Once—was it on a Sunday morning?—Nathan glanced across the separating space that is the very essence and sign of Shakerism. The dance had just ceased, and there was a long, solemn stillness when God indeed seemed to be in one of His holy temples and the earth was keeping silence before Him. Suddenly Hetty grew to be something more than one of the figures in a long row: she chained Nathan's eye and held it.
“Through her garments the grace of her glowed.” He saw that, in spite of the way her hair had been cut and stretched back from the forehead, a short dusky tendril, softened and coaxed by the summer heat, had made its way mutinously beyond the confines of her cap. Her eyes were cast down, but the lashes that swept her round young cheek were quite different from any other lashes in the Sisters' row. Her breath came and went softly after the exertion of the rhythmic movements, stirring the white muslin folds that wrapped her from throat to waist. He looked and looked, until his body seemed to be all eyes, absolutely unaware of any change in himself; quite oblivious of the fact that he was regarding the girl in any new and dangerous way.
The silence continued, long and profound, until suddenly Hetty raised her beautiful lashes and met Nathan's gaze, the gaze of a boy just turned to man: ardent, warm, compelling. There was a startled moment of recognition, a tremulous approach, almost an embrace, of regard; each sent an electric current across the protective separating space, the two pairs of eyes met and said, “I love you,” in such clear tones that Nathan and Hetty marveled that the Elder did not hear them. Somebody says that love, like a scarlet spider, can spin a thread between two hearts almost in an instant, so fine as to be almost invisible, yet it will hold with the tenacity of an iron chain. The thread had been spun; it was so delicate that neither Nathan nor Hetty had seen the scarlet spider spinning it, but the strength of both would not avail to snap the bond that held them together.
The moments passed. Hetty's kerchief rose and fell, rose and fell tumultuously, while her face was suffused with color. Nathan's knees quivered under him, and when the Elder rose, and they began the sacred march, the lad could hardly stand for trembling. He dreaded the moment when the lines of Believers would meet, and he and Hetty would walk the length of the long room almost beside each other.
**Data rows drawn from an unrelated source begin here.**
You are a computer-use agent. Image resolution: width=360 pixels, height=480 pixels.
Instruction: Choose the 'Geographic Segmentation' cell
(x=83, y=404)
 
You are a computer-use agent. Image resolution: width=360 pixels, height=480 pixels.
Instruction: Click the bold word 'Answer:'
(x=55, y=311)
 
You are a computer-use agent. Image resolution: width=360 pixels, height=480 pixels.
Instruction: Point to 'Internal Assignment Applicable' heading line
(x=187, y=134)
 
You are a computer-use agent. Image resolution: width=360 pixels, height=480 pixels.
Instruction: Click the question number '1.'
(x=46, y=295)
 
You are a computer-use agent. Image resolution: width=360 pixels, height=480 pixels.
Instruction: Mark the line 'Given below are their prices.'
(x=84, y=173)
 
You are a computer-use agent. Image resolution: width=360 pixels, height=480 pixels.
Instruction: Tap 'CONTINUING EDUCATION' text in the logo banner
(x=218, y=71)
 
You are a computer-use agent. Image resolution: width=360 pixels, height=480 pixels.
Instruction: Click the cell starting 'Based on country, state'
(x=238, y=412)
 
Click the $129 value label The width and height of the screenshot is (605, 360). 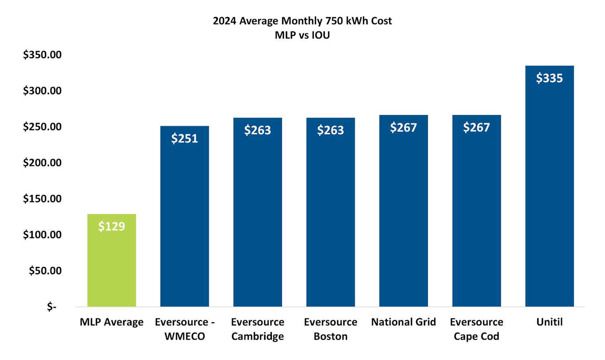112,226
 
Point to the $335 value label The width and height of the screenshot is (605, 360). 549,78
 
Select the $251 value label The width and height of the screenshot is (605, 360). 184,138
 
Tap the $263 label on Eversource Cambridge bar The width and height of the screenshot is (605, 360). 258,130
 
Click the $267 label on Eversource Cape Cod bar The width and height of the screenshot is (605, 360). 476,128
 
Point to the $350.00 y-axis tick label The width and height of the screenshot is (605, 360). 43,54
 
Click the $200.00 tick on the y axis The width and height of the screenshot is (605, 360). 43,163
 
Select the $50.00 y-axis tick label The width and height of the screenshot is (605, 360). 45,271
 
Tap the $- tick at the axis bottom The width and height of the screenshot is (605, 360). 52,307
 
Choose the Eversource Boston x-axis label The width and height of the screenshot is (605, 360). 330,329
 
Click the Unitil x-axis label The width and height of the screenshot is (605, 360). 549,322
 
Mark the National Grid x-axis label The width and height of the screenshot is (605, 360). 403,322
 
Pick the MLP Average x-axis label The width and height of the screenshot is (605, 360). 112,322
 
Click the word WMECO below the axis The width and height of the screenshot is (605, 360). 184,337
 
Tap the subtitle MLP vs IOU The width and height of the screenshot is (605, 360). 302,35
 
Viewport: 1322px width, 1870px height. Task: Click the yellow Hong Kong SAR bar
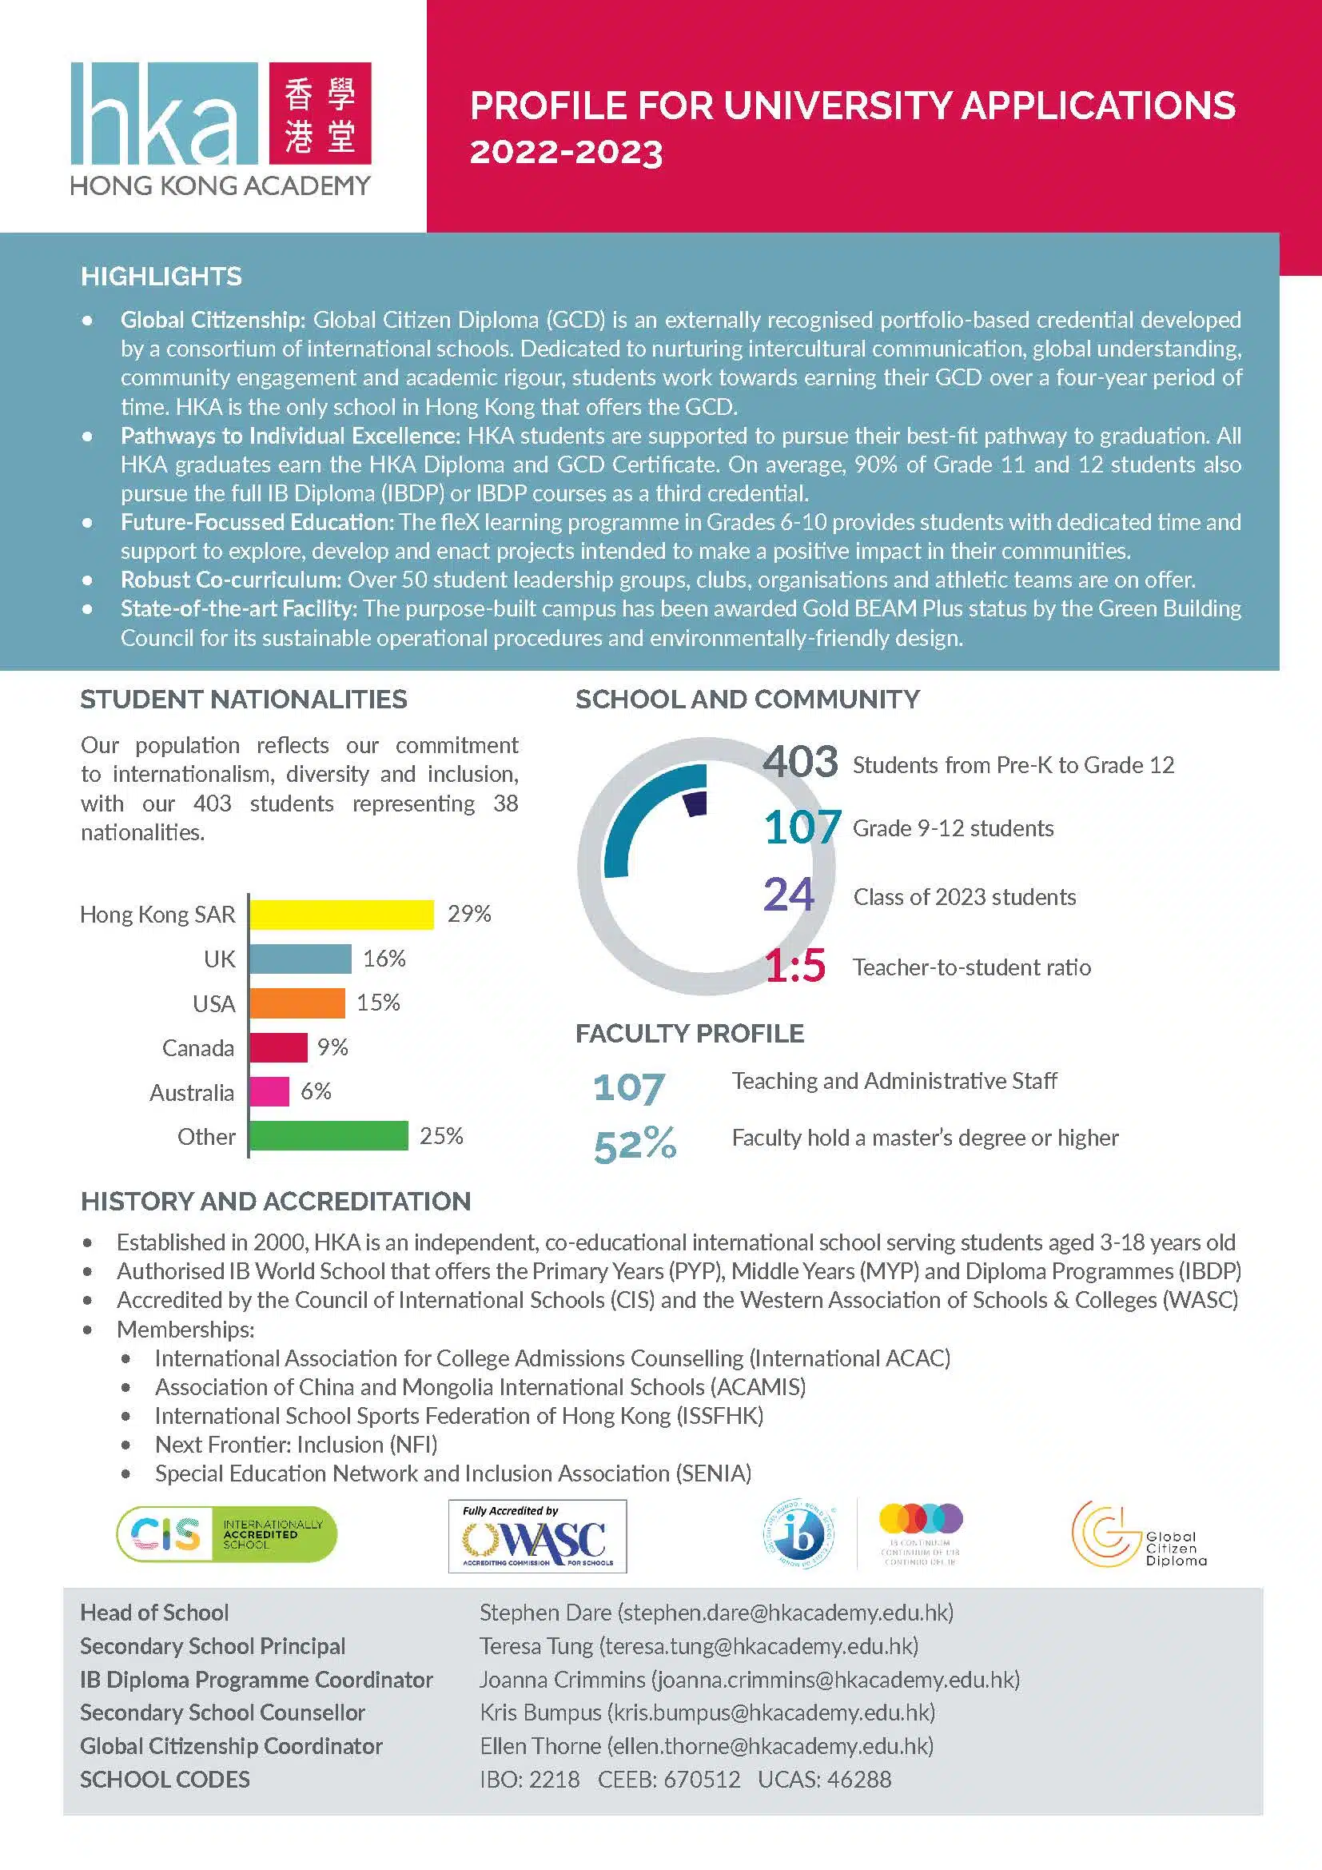341,915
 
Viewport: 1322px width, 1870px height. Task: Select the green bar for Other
328,1136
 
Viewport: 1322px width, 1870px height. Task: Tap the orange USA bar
297,1003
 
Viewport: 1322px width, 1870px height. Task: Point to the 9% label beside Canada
333,1047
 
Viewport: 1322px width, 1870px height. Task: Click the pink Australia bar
269,1091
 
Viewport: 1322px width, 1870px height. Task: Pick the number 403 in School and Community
799,763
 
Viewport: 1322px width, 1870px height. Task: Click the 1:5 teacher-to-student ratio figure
794,966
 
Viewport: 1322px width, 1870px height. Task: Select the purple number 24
788,895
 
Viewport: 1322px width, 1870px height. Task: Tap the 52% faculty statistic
635,1144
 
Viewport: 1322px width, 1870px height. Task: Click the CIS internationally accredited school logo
226,1534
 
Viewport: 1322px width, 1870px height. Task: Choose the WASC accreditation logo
537,1536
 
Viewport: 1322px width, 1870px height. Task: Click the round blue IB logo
798,1534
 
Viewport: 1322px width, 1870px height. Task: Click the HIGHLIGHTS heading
161,277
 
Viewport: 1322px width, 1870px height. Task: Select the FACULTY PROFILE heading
690,1034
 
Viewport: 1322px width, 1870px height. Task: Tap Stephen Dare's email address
786,1613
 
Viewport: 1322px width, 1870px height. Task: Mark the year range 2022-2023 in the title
567,153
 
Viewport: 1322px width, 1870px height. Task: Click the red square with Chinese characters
320,114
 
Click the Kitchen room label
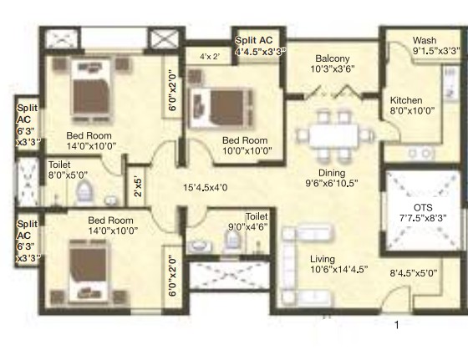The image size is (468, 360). (x=406, y=100)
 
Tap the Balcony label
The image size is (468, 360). (x=333, y=58)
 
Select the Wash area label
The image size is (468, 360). (x=425, y=40)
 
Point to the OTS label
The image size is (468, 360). (x=423, y=208)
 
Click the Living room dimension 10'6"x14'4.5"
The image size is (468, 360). (x=338, y=269)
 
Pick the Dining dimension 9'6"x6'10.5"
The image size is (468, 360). (x=331, y=183)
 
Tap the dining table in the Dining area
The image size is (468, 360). (x=333, y=135)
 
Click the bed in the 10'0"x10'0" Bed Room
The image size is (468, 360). (x=221, y=109)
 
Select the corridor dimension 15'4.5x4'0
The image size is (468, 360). (x=206, y=188)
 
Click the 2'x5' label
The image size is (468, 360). (x=138, y=187)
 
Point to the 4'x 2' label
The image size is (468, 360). (x=210, y=56)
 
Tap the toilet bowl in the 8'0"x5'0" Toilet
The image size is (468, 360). (x=84, y=192)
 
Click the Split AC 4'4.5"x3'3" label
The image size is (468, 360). (x=260, y=46)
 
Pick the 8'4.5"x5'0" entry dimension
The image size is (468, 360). (x=414, y=273)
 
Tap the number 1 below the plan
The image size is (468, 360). (x=397, y=325)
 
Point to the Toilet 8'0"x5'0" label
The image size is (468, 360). (x=68, y=170)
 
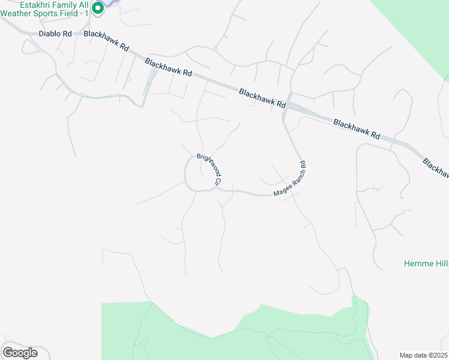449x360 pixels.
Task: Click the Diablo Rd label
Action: pyautogui.click(x=55, y=34)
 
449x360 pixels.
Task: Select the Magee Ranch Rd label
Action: pyautogui.click(x=291, y=180)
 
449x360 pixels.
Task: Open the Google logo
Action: pyautogui.click(x=20, y=353)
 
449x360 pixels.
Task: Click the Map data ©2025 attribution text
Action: pyautogui.click(x=423, y=355)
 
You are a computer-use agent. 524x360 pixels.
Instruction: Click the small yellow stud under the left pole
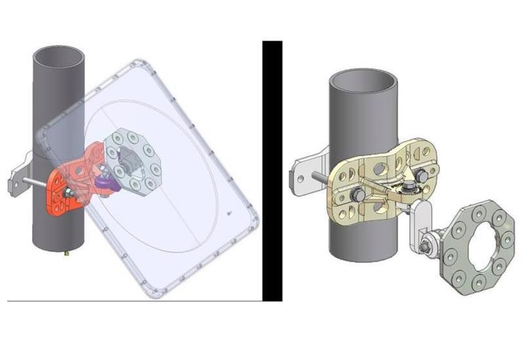(67, 251)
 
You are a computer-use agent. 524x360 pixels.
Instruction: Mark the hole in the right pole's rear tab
(299, 178)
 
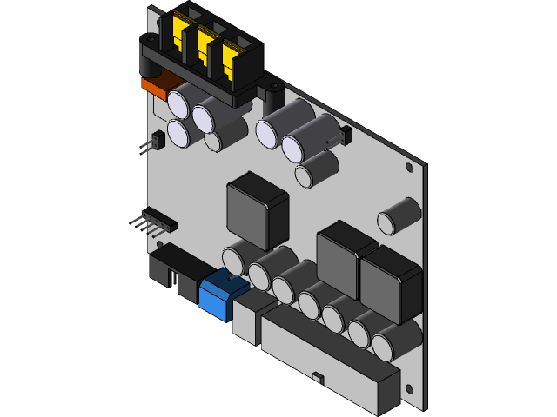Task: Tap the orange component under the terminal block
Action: pos(157,86)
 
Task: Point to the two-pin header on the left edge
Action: pos(156,140)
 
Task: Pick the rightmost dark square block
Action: pos(391,282)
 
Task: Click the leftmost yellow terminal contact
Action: pos(184,30)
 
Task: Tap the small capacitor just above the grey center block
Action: pos(315,169)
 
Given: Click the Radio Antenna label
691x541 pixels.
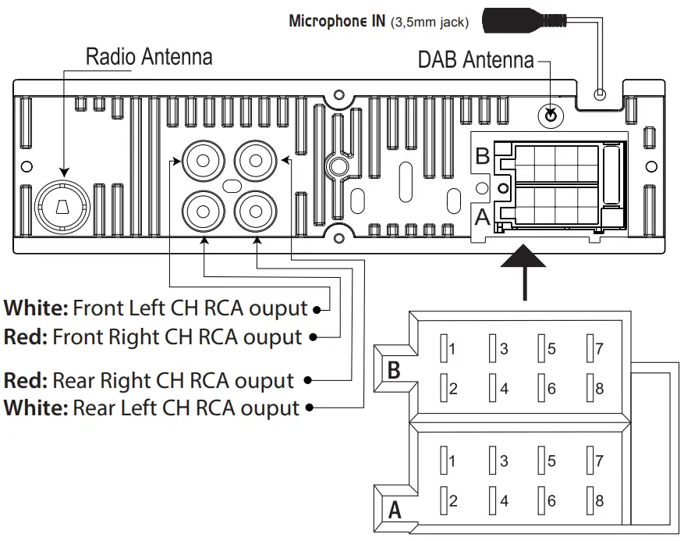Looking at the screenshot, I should [x=148, y=57].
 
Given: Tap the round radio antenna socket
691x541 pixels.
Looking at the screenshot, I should [x=62, y=205].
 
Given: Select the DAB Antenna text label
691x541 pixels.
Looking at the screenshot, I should [x=476, y=60].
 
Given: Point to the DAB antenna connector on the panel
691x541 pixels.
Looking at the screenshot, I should [x=551, y=116].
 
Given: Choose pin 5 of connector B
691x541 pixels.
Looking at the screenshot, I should [x=544, y=349].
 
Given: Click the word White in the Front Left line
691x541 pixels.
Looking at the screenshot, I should [x=36, y=308].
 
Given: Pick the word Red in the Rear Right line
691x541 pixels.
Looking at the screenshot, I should [x=25, y=381].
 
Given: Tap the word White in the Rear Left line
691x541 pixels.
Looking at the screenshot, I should [x=36, y=408].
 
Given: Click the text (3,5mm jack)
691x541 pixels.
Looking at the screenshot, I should [x=431, y=22].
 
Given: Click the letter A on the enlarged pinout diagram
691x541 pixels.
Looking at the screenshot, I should [x=395, y=511].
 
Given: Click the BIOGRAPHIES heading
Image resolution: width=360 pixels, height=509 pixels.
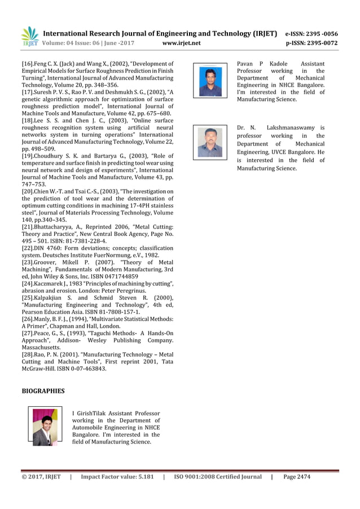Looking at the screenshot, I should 43,390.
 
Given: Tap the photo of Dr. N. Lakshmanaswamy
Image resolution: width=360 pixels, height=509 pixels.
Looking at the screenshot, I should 210,142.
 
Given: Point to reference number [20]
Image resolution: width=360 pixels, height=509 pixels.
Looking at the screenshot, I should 29,192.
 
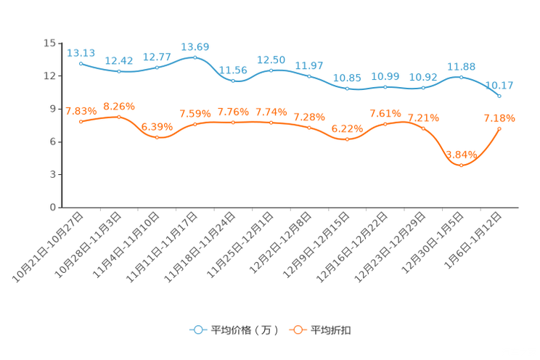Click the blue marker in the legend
pos(197,330)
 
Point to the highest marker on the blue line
pos(195,57)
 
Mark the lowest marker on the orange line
pos(461,165)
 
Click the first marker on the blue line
pos(81,63)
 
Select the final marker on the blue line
pos(499,96)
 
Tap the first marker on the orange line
pos(81,121)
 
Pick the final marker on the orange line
pos(499,128)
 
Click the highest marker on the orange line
pos(118,116)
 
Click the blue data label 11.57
pos(309,66)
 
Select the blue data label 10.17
pos(499,85)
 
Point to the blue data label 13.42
pos(118,60)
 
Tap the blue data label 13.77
pos(157,57)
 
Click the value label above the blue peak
pos(195,46)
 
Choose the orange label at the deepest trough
pos(462,153)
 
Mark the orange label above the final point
pos(499,118)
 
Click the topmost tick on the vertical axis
pos(60,43)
Could she hear his heart beating, Nathan wondered; while Hetty was palpitating with fear lest Nathan see her blushes and divine their meaning. Oh, the joy of it, the terror of it, the strange exhilaration and the sudden sensation of sin and remorse!
The meeting over, Nathan flung himself on the haymow in the great barn, while Hetty sat with her “Synopsis of Shaker Theology” at an open window of the girls' building, seeing nothing in the lines of print but visions that should not have been there. It was Nathan who felt most and suffered most and was most conscious of sin, for Hetty, at first, scarcely knew whither she was drifting.
She went into the herb-garden with Susanna one morning during the week that followed the fatal Sunday. Many of the plants to be used for seasoning—sage, summer savory, sweet marjoram, and the like—were quite ready for gathering. As the two women were busy at work, Susanna as full of her thoughts as Hetty of hers, the sound of a step was heard brushing the grass of the orchard. Hetty gave a nervous start; her cheeks grew so crimson and her breath so short that Susanna noticed the change.
“It will be Brother Ansel coming along to the grindstone,” Hetty stammered, burying her head in the leaves.
“No,” Susanna answered, “it is Nathan. He has a long pole with a saw on the end. He must be going to take the dead branches off the apple trees; I heard Ansel tell him yesterday to do it.”
“Yee, that will be it,” said Hetty, bending over the plants as if she were afraid to look elsewhere.
Nathan came nearer to the herb-garden. He was a tall, stalwart, handsome enough fellow, even in his quaint working garb. As the Sisters spun and wove the cloth as well as cut and made the men's garments, and as the Brothers themselves made the shoes, there was naturally no great air of fashion about the Shaker raiment; but Nathan carried it better than most. His skin was fair and rosy, the down on his upper lip showed dawning manhood, and when he took off his broad-brimmed straw hat and stretched to his full height to reach the upper branches of the apple trees, he made a picture of clean, wholesome, vigorous youth.